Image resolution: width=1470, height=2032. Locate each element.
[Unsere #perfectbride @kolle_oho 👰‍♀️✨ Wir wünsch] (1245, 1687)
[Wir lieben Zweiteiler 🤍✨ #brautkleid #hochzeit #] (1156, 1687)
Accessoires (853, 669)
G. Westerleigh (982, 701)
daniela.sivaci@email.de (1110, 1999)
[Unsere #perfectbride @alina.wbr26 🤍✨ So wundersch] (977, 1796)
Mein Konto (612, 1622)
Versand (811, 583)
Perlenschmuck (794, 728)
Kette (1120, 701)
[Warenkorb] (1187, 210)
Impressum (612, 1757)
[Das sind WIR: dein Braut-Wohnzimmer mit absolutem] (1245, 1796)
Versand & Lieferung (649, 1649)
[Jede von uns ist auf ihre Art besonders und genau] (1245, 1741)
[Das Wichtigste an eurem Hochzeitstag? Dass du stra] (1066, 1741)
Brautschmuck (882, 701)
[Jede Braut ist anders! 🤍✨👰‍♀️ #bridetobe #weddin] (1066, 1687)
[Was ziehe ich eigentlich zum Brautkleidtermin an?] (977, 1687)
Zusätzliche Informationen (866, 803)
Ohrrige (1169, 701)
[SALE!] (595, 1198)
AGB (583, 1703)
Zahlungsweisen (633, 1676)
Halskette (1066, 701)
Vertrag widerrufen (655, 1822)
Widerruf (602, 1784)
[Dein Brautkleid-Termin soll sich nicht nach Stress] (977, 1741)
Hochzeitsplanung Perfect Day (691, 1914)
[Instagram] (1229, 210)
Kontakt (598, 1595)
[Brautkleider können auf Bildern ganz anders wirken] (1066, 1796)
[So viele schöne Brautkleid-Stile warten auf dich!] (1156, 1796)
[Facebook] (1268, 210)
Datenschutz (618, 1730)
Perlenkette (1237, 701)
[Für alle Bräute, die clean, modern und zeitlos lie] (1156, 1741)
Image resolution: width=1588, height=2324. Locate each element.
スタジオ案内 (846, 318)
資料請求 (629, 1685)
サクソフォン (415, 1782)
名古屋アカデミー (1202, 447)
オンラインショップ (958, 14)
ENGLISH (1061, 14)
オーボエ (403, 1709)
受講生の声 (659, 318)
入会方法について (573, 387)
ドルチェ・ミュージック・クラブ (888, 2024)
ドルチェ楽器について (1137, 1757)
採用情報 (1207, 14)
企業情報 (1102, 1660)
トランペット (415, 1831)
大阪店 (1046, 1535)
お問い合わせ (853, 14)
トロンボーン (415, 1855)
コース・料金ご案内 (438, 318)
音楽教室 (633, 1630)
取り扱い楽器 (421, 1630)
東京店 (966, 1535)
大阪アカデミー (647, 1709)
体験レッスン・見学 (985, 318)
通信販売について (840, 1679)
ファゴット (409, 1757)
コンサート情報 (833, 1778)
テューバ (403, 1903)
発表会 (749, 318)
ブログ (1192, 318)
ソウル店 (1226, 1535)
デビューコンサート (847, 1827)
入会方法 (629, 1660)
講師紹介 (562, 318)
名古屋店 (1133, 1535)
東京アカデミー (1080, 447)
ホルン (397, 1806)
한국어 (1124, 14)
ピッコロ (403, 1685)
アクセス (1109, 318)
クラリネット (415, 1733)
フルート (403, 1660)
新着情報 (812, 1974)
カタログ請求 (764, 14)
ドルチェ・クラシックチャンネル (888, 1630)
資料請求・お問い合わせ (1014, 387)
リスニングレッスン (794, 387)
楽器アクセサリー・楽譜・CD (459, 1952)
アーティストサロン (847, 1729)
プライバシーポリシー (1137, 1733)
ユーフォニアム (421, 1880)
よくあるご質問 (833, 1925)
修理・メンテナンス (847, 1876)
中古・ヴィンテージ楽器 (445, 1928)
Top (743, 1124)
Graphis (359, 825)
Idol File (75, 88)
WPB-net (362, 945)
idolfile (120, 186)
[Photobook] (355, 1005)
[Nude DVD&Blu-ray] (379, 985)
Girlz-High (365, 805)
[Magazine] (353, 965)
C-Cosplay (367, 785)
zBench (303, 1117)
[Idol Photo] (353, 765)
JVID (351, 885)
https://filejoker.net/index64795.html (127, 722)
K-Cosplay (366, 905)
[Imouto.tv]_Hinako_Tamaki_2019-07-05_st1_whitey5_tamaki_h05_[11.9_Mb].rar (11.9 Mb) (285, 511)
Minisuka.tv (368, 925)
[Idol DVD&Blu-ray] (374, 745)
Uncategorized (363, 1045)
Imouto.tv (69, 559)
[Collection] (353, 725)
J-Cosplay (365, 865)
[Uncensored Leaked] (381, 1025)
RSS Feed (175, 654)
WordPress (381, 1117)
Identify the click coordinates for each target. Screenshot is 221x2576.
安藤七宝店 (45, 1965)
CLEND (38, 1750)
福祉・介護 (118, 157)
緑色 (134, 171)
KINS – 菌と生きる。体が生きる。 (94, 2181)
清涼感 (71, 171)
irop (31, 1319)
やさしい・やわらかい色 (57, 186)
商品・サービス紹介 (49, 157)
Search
━━━━━━━━━━━━━━━━
Goal of the exercise:
Set down, from the entries above, exactly the lines from the one with "[Jede von uns" up to and including the one with "Widerruf (602, 1784)", and no other lines.

Written solution:
[Jede von uns ist auf ihre Art besonders und genau] (1245, 1741)
[Das Wichtigste an eurem Hochzeitstag? Dass du stra] (1066, 1741)
Brautschmuck (882, 701)
[Jede Braut ist anders! 🤍✨👰‍♀️ #bridetobe #weddin] (1066, 1687)
[Was ziehe ich eigentlich zum Brautkleidtermin an?] (977, 1687)
Zusätzliche Informationen (866, 803)
Ohrrige (1169, 701)
[SALE!] (595, 1198)
AGB (583, 1703)
Zahlungsweisen (633, 1676)
Halskette (1066, 701)
Vertrag widerrufen (655, 1822)
Widerruf (602, 1784)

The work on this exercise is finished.